Ja. Die ersten 50 Jahre waren schon sehr rasant. Der Beruf hat alles überlagert - und zwar nicht zu knapp. Inzwischen besteht eigentlich nicht mehr wirklich eine Veranlassung, diese Hektik zu leben. Ich weiß ja, dass ich hier wider besseres Wissen rede und sich ein gewisser Druck ohnehin wieder aufbauen wird. Ich kam mit Druck eigentlich immer relativ gut zurecht. Aber ich muss auch zugeben, dass es Phasen gab, wo es mir selber zu viel war. Ich bin ein schlechter Nein-Sager, und wenn man mit 40 Grad Fieber irgendwie auf der Bühne stehen und spielen muss, dann ist das eklig. Aber wir sind dann auch öfter von der Bühne runter gekommen - und das Fieber war weg.

Ist Ihr Privat- oder Familienleben etwas zu kurz gekommen über die Jahre?
Ja. Es gibt Leute in meinem Leben, die hätte ich gerne öfter gesehen, und ich hätte gerne öfter mit ihnen zusammengesessen und so weiter. Ich beobachte ja diese Umstände auch bei anderen. Man mag sich irgendwie, ist sich zugetan und möchte Zeit miteinander verbringen - aber alles zu koordinieren ist eben nicht so einfach.

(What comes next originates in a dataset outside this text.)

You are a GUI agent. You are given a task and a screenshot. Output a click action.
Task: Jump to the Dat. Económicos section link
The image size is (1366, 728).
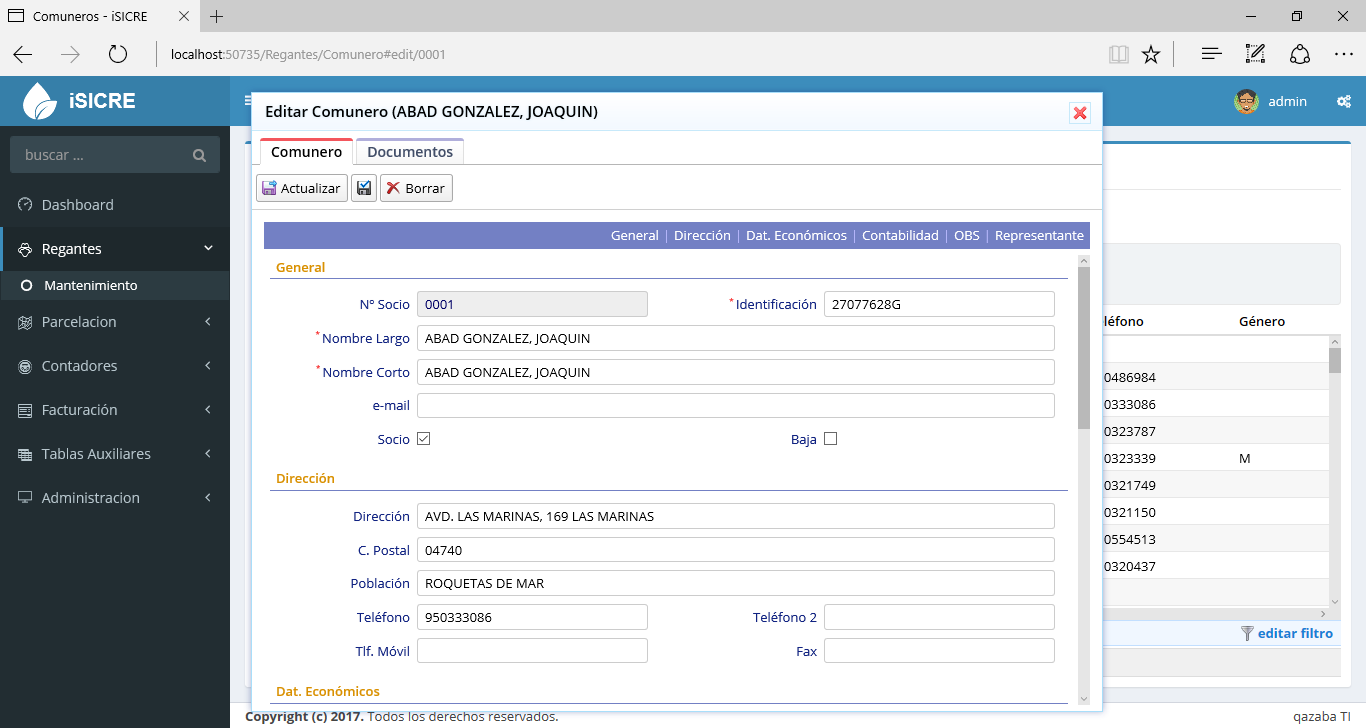point(796,236)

Der Titel «Morgen» auf Ihrem Album ist fast schon brachial politisch - mit warnenden Bildern von Adolf Hitler im Musikvideo. Sie sind ja nicht unbedingt als unpolitischer Mensch bekannt - aber warum jetzt so explizit?
Ja, so hart hatten wir das eigentlich noch nie. Aber es ist ja inzwischen nicht ungewöhnlich. Man sieht das ja beispielsweise auch bei Rammstein und anderen Leuten, die die Plattform Musik benutzen, um sich zu artikulieren in gesellschaftlicher und politischer Weise. Es ist ja nun mal die Realität. Wir zeigen ja keine erfundenen Bilder. Die Aneinanderreihung verdeutlicht, mit welcher Skala von Themen, Konflikten und Erosionen wir es zu tun haben. Wenn man sich die kommenden Generationen vorstellt und unter welchen Umständen sie leben werden, dann stellt sich da zwangsläufig eine Mega-Aufgabe. Aber ich bin Gott sei Dank bei weitem nicht der Einzige, der solche Sachen anrührt oder berührt. Wenn man nach 50 Jahren ein neues Album macht, dann kann man mit Blabla rausgehen - oder man positioniert sich. Ich denke, dass wir dieses gesellschaftliche System, in dem wir das Glück haben zu leben, bewahren und beschützen müssen. Und dafür ist es nötig, dass man sich dazu bekennt und dass man diesen Erosionen nicht nachgibt. Das ist wie mit Rost, der sich schleichend festsetzt. Den muss man permanent entfernen und bekämpfen.

Zur Person

Peter Maffay

Peter Maffay wurde am 30. August 1949 als Peter Alexander Makkay in Rumänien geboren. 1963 zog er mit seinen Eltern nach Bayern. Seit Jahrzehnten feiert er große Erfolge mit seiner Musik. In den 1980er Jahren entwickelte Maffay das Rockmärchen «Tabaluga». Jüngst machte er auch privat Schlagzeilen, weil er seine vierte Ehefrau für eine Lehrerin verließ, die 38 Jahre jünger ist als er. Mit ihr hat er inzwischen eine kleine Tochter. Seinen 70. Geburtstag feiert Maffay mit seinem neuen Album «Jetzt» und einem Konzert in Berlin.